**WHAT IS BEING ASKED**
Please return every line of the listing below that contains the word "toolbar".

**PROVIDED DATA**
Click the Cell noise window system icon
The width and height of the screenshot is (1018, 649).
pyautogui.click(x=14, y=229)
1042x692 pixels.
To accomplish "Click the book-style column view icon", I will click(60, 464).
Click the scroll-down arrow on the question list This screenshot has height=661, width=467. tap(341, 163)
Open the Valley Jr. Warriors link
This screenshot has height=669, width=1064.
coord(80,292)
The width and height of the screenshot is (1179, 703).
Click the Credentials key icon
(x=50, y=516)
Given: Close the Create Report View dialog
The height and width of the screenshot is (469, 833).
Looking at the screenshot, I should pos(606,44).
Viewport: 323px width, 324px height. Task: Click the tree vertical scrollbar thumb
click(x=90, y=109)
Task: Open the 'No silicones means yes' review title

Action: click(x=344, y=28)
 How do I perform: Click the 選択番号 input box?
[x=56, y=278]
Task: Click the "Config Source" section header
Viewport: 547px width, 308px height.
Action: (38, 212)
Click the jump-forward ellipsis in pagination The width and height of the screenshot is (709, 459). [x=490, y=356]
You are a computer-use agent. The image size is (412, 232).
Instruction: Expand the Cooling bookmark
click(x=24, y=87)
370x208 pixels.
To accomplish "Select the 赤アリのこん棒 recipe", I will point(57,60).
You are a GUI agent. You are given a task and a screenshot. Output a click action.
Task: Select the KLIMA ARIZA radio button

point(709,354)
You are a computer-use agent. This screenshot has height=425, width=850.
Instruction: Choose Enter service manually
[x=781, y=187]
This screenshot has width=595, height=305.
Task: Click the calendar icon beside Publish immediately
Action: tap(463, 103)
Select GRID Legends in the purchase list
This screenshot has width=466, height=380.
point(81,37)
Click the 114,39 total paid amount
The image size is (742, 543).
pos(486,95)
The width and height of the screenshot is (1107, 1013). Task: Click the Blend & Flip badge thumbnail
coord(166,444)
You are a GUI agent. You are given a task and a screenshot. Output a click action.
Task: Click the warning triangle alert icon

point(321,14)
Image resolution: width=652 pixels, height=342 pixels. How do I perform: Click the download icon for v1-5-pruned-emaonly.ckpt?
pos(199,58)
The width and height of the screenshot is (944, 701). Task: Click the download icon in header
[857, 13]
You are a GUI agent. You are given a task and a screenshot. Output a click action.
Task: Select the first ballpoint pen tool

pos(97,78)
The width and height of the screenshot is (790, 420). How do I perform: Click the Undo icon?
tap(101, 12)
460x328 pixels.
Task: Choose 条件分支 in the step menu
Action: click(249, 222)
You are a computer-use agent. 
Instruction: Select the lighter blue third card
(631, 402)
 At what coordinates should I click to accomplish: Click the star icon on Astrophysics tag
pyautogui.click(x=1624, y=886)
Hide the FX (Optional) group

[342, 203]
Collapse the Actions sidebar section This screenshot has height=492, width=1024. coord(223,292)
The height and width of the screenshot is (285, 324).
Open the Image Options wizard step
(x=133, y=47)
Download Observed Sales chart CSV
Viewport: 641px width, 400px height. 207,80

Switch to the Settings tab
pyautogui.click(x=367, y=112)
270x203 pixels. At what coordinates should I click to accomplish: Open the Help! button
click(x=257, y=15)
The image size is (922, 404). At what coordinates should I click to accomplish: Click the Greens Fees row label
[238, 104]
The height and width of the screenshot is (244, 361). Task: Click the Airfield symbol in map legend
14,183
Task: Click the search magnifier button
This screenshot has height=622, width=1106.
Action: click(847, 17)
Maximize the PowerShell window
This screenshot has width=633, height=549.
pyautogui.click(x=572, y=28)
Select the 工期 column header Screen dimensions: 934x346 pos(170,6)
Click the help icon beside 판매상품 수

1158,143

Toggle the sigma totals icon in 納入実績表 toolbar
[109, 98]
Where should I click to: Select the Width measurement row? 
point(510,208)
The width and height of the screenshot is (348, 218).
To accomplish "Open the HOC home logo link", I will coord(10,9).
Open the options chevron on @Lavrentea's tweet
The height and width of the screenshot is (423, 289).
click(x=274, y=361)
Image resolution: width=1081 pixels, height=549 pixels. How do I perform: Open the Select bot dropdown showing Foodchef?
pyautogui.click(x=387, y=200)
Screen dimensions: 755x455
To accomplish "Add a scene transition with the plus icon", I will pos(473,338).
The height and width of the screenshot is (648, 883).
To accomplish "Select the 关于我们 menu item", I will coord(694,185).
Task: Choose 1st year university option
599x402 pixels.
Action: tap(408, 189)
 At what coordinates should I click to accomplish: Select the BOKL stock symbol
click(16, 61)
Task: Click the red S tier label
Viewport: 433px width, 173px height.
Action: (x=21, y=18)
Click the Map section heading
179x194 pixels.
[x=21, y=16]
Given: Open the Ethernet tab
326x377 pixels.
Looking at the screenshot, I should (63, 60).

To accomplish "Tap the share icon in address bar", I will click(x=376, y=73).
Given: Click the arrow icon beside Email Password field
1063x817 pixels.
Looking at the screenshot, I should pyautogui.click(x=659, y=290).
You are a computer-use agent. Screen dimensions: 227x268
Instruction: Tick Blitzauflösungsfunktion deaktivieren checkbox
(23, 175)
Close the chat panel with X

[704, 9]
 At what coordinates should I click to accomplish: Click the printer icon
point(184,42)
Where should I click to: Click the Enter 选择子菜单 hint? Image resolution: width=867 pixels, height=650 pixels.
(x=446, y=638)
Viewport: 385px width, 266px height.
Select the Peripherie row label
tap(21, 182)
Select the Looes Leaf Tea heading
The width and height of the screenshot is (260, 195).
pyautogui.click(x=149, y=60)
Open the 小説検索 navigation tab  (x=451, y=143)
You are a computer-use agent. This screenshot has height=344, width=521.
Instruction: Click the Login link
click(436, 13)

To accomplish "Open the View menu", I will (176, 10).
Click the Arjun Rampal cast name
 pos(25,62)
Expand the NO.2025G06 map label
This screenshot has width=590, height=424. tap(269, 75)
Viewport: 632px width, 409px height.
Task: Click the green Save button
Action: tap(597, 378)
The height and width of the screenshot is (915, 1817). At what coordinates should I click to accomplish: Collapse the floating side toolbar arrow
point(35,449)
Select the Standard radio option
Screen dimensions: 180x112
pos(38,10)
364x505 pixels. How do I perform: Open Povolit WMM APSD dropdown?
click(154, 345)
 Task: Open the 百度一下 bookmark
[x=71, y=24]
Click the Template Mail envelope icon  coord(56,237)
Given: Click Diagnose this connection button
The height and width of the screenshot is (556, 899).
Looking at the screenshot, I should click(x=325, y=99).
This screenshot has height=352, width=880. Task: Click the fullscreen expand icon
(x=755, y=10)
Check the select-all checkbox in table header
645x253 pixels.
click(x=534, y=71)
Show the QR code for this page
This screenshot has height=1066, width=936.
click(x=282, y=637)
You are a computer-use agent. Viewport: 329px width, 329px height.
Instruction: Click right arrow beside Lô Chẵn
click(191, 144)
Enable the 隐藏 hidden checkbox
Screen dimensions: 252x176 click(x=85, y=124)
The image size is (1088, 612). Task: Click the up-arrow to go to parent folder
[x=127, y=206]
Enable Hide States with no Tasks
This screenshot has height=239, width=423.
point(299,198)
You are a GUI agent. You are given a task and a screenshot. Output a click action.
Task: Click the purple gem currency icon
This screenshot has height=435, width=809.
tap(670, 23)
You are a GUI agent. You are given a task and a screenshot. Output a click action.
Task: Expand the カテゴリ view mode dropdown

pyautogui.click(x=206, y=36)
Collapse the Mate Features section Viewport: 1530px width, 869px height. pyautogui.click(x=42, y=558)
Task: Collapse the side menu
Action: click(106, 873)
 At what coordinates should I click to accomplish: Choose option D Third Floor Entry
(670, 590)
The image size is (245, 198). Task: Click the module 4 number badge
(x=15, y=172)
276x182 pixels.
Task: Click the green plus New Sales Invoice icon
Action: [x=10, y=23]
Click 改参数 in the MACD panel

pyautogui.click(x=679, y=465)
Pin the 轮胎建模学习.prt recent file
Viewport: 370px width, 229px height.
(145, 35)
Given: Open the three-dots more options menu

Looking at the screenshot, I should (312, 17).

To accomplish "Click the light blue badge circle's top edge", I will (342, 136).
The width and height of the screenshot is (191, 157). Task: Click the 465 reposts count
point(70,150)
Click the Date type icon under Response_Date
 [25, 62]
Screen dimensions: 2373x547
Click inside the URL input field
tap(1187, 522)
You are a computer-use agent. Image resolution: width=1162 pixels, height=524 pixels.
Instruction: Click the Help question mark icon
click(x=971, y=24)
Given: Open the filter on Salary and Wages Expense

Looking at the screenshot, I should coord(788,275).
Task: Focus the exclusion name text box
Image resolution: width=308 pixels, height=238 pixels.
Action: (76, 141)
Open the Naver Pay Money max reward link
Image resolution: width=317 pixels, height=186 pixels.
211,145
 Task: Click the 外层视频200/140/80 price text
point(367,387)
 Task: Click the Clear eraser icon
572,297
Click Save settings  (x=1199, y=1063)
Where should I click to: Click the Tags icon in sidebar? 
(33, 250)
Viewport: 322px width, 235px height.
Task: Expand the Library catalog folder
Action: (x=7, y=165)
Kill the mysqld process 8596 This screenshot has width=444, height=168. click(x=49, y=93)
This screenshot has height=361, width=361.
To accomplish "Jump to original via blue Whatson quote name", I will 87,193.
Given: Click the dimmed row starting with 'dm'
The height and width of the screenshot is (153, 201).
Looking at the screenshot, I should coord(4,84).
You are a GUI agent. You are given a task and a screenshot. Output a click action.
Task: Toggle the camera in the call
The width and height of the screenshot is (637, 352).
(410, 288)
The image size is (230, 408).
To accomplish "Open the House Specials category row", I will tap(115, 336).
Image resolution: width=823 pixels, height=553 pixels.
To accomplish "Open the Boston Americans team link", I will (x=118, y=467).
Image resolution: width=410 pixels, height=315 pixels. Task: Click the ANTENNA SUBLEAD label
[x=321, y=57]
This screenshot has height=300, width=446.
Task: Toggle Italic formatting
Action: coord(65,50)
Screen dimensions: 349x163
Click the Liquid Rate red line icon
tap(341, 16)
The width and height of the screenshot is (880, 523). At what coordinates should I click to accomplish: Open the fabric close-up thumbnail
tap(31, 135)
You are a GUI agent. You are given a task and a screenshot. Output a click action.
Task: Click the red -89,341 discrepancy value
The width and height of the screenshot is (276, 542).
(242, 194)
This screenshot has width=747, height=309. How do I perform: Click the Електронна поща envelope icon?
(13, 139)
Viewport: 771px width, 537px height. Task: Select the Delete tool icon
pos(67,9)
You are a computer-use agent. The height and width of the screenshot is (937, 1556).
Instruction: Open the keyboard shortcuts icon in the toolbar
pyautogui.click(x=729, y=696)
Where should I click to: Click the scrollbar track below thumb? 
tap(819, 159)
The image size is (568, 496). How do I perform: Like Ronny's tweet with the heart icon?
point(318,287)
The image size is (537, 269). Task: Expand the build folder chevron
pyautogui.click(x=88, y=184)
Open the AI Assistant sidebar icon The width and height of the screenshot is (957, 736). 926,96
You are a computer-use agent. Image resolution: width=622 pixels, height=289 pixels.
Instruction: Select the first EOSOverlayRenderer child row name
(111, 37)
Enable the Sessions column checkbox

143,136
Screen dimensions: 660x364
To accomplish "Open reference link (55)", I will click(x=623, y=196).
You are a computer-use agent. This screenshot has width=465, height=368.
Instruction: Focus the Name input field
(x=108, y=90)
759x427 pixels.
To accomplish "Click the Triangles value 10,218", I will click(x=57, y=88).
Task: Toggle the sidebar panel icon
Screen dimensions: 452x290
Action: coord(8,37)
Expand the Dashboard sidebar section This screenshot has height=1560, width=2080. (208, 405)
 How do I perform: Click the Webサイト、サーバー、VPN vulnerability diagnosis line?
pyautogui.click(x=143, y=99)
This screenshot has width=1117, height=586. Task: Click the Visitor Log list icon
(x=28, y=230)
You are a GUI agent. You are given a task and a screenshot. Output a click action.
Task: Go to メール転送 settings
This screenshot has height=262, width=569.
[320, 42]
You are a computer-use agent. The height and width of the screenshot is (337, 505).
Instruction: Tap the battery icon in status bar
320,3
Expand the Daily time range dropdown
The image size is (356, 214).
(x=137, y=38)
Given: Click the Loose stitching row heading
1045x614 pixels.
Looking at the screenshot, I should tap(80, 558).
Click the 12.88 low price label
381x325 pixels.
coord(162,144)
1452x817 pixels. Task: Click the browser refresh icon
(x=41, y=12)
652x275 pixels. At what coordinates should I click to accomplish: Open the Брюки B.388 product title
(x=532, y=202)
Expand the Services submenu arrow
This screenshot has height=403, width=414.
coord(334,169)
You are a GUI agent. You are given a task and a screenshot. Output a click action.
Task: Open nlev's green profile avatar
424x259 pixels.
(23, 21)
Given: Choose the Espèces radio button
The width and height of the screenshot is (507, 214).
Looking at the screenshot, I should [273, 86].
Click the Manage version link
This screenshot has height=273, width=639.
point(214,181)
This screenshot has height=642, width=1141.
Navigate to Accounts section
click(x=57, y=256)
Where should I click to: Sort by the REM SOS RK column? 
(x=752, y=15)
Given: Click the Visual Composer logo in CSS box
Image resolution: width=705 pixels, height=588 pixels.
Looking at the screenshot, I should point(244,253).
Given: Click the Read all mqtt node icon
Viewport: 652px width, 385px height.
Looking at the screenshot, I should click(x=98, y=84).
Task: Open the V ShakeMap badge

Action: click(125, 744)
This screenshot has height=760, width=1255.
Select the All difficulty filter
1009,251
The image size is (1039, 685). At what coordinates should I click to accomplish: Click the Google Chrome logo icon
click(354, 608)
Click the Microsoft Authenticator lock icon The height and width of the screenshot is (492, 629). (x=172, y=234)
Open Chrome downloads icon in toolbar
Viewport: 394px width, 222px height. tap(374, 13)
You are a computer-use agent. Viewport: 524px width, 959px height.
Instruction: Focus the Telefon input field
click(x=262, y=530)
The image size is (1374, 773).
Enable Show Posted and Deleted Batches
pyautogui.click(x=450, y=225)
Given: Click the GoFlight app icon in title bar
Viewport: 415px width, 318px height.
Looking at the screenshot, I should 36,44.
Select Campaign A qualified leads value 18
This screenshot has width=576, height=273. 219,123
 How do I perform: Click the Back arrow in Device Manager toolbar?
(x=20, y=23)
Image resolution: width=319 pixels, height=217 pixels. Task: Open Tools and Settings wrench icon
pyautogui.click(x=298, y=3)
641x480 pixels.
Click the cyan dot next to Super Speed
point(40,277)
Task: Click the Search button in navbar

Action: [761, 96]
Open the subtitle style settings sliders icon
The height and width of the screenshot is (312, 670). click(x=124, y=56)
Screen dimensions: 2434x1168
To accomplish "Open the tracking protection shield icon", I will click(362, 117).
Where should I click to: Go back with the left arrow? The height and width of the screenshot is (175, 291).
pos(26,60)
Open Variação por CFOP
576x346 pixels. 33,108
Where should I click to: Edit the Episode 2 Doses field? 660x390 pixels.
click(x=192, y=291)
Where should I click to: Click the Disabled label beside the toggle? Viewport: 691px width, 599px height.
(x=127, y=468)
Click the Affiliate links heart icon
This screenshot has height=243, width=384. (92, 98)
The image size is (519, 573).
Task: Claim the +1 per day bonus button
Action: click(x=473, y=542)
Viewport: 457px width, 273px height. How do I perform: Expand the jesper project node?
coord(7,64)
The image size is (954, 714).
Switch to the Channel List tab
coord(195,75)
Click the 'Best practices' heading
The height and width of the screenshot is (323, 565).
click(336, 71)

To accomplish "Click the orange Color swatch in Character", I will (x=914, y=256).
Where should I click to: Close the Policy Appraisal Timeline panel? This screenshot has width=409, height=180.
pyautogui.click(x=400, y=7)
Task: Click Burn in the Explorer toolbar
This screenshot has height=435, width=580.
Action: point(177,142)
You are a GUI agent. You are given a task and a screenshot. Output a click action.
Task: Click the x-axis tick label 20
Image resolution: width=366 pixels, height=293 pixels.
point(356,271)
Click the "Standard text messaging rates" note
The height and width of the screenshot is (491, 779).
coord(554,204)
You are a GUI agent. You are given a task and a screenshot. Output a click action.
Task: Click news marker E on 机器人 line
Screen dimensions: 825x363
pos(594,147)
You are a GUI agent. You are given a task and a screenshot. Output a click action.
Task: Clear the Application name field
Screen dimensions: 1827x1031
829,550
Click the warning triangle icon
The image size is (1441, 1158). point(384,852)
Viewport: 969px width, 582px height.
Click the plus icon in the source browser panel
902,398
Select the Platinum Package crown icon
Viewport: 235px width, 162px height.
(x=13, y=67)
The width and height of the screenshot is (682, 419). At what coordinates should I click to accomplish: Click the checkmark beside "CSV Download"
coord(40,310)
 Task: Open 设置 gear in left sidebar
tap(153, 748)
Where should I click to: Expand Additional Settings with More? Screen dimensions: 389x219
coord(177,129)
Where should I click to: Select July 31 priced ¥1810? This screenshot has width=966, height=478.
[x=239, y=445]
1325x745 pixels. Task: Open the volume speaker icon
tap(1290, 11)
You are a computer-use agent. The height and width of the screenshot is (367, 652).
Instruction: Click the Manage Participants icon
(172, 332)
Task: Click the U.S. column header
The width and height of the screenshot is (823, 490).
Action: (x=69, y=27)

**SOLVED EXERCISE**
Toggle the sigma totals icon in 納入実績表 toolbar
The height and width of the screenshot is (915, 1817). At what coordinates should I click to accomplish: Collapse the floating side toolbar arrow
Instruction: Open the keyboard shortcuts icon in the toolbar
Open Chrome downloads icon in toolbar
 How do I perform: Click the Back arrow in Device Manager toolbar?
Task: Click Burn in the Explorer toolbar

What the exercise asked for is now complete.